[Stored data]
--- START ---
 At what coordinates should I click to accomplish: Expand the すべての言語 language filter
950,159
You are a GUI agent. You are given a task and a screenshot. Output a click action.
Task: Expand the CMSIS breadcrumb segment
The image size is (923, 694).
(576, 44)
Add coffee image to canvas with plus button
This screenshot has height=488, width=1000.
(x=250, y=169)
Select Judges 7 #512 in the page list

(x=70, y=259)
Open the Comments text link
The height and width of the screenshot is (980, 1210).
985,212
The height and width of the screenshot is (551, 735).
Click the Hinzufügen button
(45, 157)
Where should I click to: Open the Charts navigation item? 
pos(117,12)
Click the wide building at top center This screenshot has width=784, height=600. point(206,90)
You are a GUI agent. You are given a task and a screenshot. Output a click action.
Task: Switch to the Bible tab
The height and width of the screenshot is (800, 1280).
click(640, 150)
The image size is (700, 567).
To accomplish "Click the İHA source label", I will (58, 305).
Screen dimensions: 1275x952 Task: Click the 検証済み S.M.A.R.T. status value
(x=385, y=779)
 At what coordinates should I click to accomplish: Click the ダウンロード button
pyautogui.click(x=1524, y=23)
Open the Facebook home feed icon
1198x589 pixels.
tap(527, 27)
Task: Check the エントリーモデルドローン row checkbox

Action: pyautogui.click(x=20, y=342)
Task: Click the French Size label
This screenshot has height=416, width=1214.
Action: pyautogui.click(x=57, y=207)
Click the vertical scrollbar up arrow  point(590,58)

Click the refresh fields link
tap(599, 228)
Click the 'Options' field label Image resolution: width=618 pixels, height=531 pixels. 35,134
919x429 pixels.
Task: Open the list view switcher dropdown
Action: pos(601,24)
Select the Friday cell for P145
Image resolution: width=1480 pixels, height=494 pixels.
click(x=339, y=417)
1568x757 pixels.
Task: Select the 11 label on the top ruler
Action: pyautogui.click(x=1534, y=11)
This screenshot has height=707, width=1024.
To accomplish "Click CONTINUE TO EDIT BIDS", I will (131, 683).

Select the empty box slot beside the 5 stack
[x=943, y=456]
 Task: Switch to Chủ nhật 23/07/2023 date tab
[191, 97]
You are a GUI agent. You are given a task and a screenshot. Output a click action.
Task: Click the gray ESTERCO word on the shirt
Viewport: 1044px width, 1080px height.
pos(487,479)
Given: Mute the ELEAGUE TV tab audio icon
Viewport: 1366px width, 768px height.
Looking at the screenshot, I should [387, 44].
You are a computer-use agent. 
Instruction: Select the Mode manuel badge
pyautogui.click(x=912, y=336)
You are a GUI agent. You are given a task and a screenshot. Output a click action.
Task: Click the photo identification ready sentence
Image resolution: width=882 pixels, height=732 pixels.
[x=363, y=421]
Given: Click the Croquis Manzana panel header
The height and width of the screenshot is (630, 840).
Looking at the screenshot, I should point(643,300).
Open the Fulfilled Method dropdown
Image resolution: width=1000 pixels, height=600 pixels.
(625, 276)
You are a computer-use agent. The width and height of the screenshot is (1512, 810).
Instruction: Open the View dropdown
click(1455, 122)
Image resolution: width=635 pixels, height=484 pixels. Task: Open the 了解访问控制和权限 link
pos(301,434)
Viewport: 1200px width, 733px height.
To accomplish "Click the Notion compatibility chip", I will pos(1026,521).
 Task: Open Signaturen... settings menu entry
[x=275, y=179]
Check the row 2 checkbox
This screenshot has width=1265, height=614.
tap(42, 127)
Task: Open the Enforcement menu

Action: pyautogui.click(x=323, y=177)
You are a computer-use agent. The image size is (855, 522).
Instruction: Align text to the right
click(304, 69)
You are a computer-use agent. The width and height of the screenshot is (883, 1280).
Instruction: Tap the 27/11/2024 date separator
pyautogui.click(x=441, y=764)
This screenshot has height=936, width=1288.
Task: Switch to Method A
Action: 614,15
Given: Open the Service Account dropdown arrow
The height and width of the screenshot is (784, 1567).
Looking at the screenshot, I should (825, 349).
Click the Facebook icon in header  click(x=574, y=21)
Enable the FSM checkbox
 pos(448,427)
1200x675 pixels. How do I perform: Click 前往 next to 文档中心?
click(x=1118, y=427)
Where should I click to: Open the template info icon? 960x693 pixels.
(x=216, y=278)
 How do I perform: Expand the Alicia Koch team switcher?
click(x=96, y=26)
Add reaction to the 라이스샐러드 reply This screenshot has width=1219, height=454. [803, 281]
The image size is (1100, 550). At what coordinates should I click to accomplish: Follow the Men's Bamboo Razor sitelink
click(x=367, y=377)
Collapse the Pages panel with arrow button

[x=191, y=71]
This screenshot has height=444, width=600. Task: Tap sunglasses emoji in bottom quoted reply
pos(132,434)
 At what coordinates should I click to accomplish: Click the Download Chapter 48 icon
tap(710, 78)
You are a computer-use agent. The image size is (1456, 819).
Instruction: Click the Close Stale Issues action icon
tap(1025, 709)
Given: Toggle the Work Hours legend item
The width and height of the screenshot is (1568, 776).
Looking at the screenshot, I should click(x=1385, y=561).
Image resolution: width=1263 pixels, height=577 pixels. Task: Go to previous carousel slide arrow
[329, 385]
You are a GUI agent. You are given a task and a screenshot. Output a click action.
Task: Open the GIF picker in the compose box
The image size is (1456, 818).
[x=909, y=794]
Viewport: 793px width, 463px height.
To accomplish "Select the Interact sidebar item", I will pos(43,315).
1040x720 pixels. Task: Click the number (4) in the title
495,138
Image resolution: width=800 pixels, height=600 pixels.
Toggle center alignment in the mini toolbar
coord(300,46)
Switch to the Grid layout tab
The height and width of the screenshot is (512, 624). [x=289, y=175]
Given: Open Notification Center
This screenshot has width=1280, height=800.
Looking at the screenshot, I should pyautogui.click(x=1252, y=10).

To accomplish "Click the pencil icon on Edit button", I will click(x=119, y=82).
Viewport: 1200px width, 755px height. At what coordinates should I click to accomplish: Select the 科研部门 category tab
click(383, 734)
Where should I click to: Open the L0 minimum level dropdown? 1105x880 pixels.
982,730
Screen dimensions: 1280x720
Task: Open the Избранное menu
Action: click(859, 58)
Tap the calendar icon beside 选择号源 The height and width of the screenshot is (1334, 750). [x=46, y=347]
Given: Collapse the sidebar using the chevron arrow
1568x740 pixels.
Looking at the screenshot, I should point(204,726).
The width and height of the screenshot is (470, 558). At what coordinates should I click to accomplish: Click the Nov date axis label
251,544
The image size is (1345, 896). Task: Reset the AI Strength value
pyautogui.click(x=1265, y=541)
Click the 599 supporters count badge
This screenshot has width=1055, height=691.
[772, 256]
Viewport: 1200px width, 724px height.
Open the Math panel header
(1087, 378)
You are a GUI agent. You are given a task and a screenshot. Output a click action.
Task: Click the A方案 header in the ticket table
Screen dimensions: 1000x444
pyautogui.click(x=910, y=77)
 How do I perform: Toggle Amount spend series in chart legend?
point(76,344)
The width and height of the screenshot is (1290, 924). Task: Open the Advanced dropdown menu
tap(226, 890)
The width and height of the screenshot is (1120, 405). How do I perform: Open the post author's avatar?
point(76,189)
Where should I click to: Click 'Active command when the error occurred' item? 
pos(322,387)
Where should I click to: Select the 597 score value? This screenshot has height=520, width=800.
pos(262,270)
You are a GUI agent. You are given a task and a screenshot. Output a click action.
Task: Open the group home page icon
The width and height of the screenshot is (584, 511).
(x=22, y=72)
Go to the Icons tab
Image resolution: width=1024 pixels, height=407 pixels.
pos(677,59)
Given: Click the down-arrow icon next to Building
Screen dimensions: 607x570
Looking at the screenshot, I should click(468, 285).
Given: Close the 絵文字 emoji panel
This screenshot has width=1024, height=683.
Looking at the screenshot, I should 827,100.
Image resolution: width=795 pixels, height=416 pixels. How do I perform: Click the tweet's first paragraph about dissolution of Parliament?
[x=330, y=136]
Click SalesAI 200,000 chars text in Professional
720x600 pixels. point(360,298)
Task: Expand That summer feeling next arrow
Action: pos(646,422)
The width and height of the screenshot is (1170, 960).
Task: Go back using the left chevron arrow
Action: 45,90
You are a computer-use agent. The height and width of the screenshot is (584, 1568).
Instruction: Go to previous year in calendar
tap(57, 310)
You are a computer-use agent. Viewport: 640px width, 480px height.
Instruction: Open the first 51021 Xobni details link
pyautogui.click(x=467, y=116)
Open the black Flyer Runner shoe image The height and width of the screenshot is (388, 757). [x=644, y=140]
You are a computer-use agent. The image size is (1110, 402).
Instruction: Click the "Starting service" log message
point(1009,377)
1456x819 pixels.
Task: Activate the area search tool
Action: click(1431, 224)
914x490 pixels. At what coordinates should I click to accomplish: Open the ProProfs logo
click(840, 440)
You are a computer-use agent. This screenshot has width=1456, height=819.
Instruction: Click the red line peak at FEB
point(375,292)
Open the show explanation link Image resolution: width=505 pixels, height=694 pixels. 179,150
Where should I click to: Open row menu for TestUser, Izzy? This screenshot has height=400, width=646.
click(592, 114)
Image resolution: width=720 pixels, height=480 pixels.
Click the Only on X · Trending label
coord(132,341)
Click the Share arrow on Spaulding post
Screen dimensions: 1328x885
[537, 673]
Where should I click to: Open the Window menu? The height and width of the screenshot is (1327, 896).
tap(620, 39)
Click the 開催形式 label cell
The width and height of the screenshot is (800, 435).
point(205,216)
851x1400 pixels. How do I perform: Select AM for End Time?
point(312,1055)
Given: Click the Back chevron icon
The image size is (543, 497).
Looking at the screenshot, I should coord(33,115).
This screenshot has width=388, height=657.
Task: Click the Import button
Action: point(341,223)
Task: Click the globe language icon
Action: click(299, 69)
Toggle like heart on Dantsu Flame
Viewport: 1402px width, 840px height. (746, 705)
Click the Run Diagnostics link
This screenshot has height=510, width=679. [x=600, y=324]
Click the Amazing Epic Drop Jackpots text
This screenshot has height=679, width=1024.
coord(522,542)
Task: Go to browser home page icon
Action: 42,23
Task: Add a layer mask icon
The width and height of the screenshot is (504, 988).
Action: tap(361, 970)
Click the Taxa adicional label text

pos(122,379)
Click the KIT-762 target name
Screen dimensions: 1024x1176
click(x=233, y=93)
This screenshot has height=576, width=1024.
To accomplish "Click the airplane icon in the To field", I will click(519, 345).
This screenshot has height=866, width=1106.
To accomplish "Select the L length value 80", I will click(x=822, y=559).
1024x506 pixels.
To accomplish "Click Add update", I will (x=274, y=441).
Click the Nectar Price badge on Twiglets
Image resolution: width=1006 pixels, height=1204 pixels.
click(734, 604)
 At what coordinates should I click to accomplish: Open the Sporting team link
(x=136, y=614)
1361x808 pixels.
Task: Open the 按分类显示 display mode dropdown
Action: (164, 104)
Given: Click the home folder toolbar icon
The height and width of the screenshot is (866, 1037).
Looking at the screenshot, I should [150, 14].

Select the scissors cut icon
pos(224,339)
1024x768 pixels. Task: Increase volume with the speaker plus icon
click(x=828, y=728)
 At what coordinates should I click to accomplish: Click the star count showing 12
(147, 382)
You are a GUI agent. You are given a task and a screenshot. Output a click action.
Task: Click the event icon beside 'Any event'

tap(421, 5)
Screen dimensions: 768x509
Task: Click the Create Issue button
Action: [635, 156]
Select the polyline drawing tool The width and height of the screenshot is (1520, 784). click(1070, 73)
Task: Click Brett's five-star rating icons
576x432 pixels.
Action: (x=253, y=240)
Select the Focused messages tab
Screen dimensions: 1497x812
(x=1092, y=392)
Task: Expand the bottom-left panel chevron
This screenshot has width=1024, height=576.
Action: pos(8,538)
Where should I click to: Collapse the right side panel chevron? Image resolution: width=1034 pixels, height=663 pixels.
--- END ---
Among the records above, find each line holding "computer" and list it.

## [ANSWER TO THIS PROBLEM]
You are a computer-use agent. 
You are a computer-use agent. The width and height of the screenshot is (1512, 810).
You are a computer-use agent. The image size is (855, 522).
You are a computer-use agent. The width and height of the screenshot is (883, 1280).
You are a computer-use agent. The image size is (1456, 819).
You are a computer-use agent. The height and width of the screenshot is (584, 1568).
You are a computer-use agent. Viewport: 640px width, 480px height.
You are a computer-use agent. The image size is (1110, 402).
You are a computer-use agent. This screenshot has width=1456, height=819.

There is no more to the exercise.